:: Task brief ::
An exact copy of each line below is needed, with no images in it.

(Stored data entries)
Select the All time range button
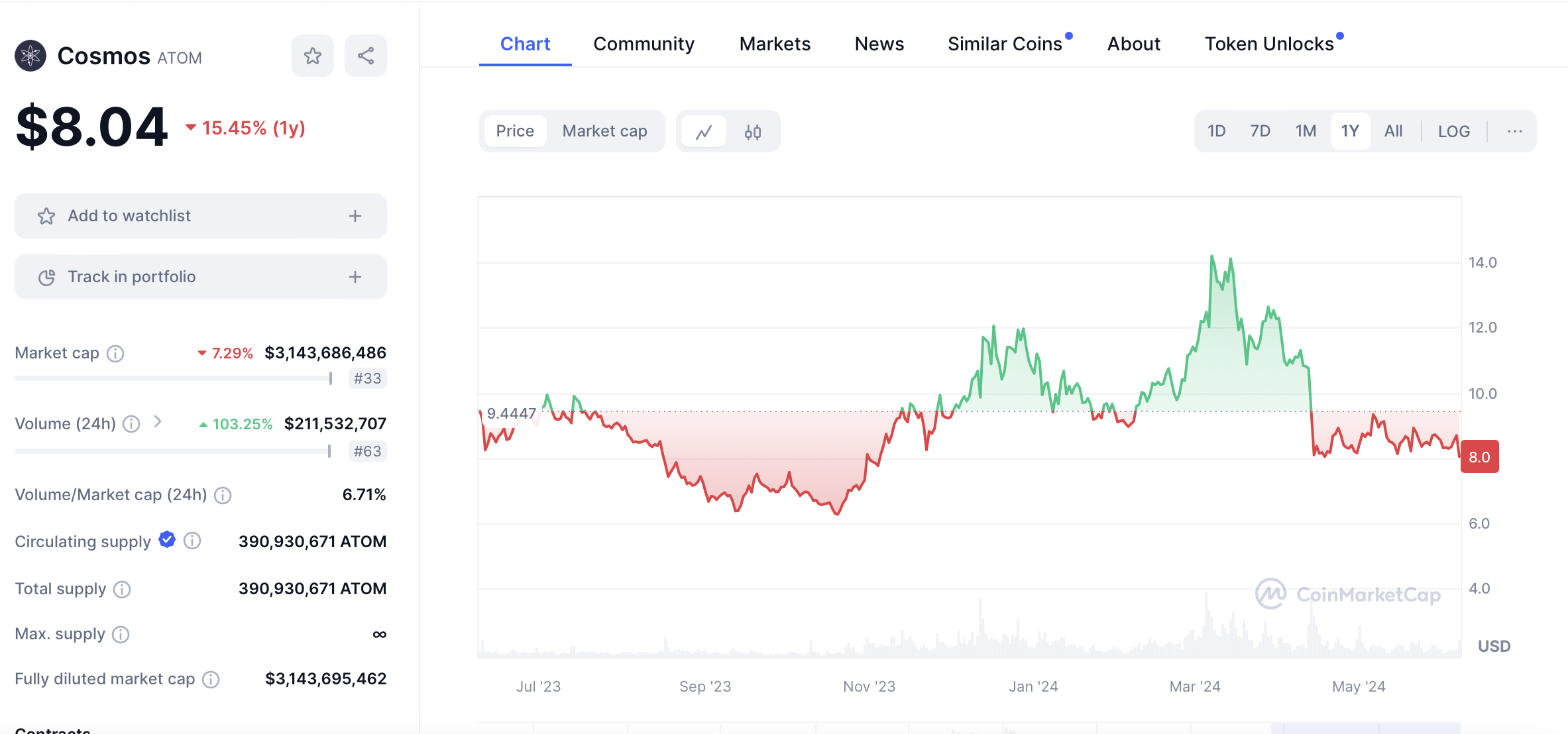Screen dimensions: 1568x734 [1393, 131]
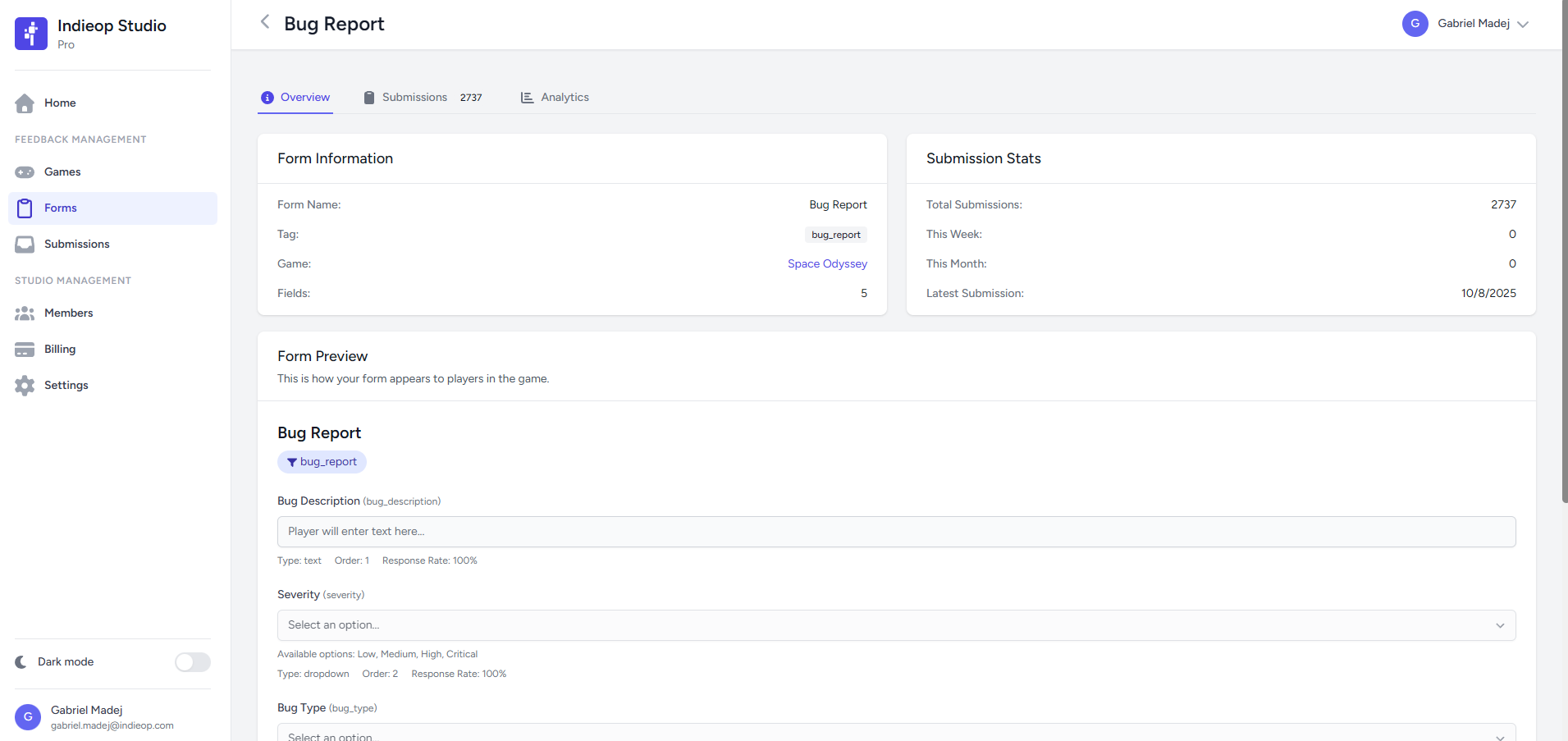Screen dimensions: 1568x741
Task: Click the Analytics bar-chart icon
Action: point(526,97)
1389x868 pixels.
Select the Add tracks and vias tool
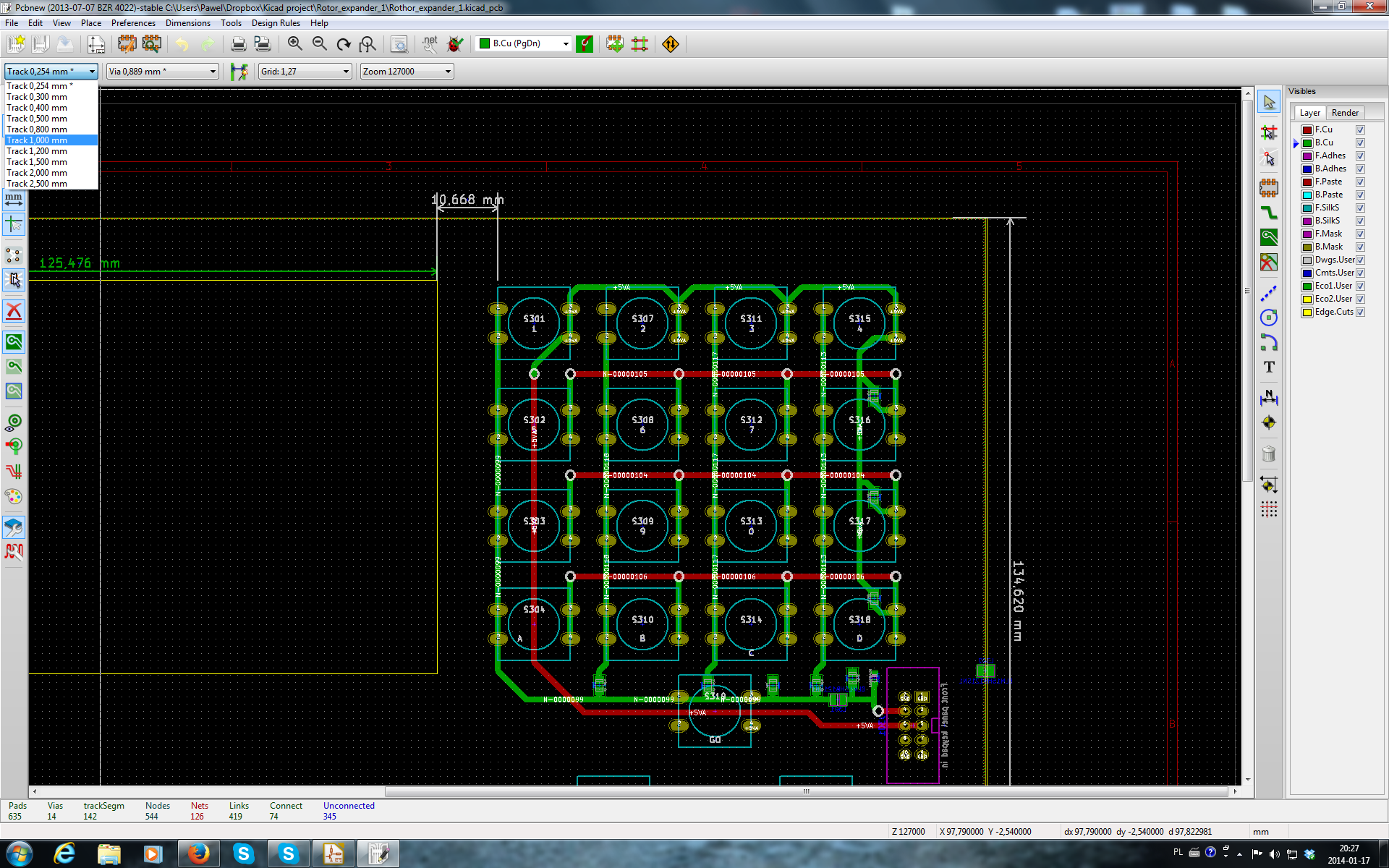(1269, 212)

:: Output below ::
Select the All time range button
Screen dimensions: 1568x734 [1393, 131]
Screen dimensions: 1568x741
Task: Click the Analytics bar-chart icon
Action: point(526,97)
1389x868 pixels.
Select the Add tracks and vias tool
(1269, 212)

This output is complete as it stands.